Direct evidence was limited. W had only been able to find one undisclosed bank account containing a one-off consultancy fee of £10,000. The judge was not satisfied that this indicated that H had concealed substantial sums. As to compliance with court orders the judge considered that H had been difficult, but had released vast quantities of financial disclosure to W. As to H’s lifestyle, the judge was not convinced that this meant that H had access to undisclosed capital. Much of the £1.2m W had calculated as being H’s outgoings was financed by the sale of other assets.
However, the judge did consider that H had been concealing the extent of income available to him, which had allowed a lavish lifestyle.
W argued that H had committed conduct by his ‘destruction of the family business’. H claimed that W had acted maliciously and had made it impossible to continue operating jointly.

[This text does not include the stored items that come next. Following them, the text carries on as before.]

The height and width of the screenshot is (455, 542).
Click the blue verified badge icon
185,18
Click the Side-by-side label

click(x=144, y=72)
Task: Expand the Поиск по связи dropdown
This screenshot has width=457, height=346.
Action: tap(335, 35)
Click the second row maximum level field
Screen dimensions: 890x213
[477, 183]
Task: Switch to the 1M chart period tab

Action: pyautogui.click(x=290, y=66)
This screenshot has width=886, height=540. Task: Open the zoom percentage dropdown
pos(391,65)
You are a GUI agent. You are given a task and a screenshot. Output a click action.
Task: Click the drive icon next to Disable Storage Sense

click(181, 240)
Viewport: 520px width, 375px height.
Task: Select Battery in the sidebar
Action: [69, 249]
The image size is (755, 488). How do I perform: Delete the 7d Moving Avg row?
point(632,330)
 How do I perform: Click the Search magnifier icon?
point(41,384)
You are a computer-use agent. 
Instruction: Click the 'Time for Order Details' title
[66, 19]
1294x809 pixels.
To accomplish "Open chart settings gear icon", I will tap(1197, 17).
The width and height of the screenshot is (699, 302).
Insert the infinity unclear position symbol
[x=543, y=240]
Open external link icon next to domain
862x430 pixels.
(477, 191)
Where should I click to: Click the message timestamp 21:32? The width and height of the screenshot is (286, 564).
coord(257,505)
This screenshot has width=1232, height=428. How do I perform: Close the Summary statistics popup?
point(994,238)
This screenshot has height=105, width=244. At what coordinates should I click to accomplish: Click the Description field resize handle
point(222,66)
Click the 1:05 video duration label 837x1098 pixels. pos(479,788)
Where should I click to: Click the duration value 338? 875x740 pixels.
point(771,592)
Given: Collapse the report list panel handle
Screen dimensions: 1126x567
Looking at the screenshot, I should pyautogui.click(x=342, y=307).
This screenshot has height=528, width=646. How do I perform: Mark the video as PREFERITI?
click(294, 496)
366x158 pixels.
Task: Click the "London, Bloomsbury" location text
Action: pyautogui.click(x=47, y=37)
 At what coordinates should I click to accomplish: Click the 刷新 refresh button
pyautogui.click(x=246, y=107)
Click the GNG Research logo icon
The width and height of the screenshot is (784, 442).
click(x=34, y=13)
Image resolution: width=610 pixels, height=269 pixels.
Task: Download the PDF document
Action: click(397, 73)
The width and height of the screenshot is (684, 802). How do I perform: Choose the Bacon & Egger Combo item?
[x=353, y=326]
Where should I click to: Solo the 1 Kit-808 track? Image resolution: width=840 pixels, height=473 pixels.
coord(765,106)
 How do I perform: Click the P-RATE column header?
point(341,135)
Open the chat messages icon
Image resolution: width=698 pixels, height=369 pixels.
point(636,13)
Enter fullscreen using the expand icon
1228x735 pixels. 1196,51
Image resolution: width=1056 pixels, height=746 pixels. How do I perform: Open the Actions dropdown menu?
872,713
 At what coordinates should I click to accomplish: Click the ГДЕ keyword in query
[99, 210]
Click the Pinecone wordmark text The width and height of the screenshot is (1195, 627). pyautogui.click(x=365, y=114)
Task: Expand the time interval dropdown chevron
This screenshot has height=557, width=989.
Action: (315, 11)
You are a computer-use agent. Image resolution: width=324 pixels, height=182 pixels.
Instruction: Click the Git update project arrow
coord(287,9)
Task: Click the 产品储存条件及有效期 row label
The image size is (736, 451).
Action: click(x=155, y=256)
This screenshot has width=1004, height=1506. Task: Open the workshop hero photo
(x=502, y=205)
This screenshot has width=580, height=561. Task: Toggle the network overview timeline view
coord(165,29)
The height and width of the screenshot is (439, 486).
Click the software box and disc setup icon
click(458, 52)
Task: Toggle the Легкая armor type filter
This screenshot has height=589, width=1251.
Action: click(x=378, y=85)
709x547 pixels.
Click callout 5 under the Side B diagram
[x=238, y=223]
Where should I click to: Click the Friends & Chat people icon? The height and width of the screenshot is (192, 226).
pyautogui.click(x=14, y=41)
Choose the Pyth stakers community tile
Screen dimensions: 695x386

The judge rejected H’s case on this, holding that H could not justify having cut W out of the business. W also drew attention to H having diverted marital funds of £670,000 into a company under his sole control before advancing most of this to Mr Knight / Castle, supposedly to repay debts.
The judge listed of other examples of conduct included H having sold the parties’ aeroplane, having attempted to resist a sale of the former matrimonial home by creating a tenancy in the grounds of the property in the name of his sister, and placing tracking devices on her cars and hacking her email account.
The judge considered that H had committed serious litigation misconduct and, although W was not entirely free of blame, H had behaved much worse.
The judge computed the parties’ net assets as being £738,375.
W’s earning capacity was ‘modest’, since her secretarial / administrative skills were somewhat outdated.
H’s earning capacity was harder to gauge. The parties’ business between 2011 and 2018 had had an average turnover of c. £7m pa with profit of £244,000. The parties had drawn an average of £718,000 pa, well in excess of profitability. The judge considered that the main enabler of this had been the substantial loans made by Mr Knight to the parties. His most recent annual income was claimed to be £212,500 gross. Mr Knight was now the source of all H’s income, as well as paying H’s staff and owning the vessels. The business had changed and shrunk down to two vessels. The judge concluded that Mr Knight and H were close associates and that Mr Knight valued H’s maritime expertise.
The judge therefore had no hesitation in concluding that H had a much higher earning capacity than W; he could earn at least £180,000 pa.
Both parties made open proposals which would leave the other effectively bankrupt.
The judge decided to clear the parties’ debts and then divide the remainder unequally to reflect her lower earning capacity and greater childcare responsibilities. The net effect was that H should have c. £77,000 and W should have c. £660,000.
The judge then considered costs, noting that W’s debt to H of £322,000 referable to costs from the preliminary issue hearing would have the effect of equalising the net effect outcome. The judge then took into account H’s litigation conduct and decided to equalise their debts - effectively neutralising them by having H pay 25% of W’s costs of the financial remedy proceedings.
The judge concluded by noting that the ‘only beneficiaries of this nihilistic litigation have been the specialist and high-quality lawyers’, whilst the main losers were probably the parties’ children; both in terms of the emotional pain of the proceedings, and also in terms of the money which would now never come to them.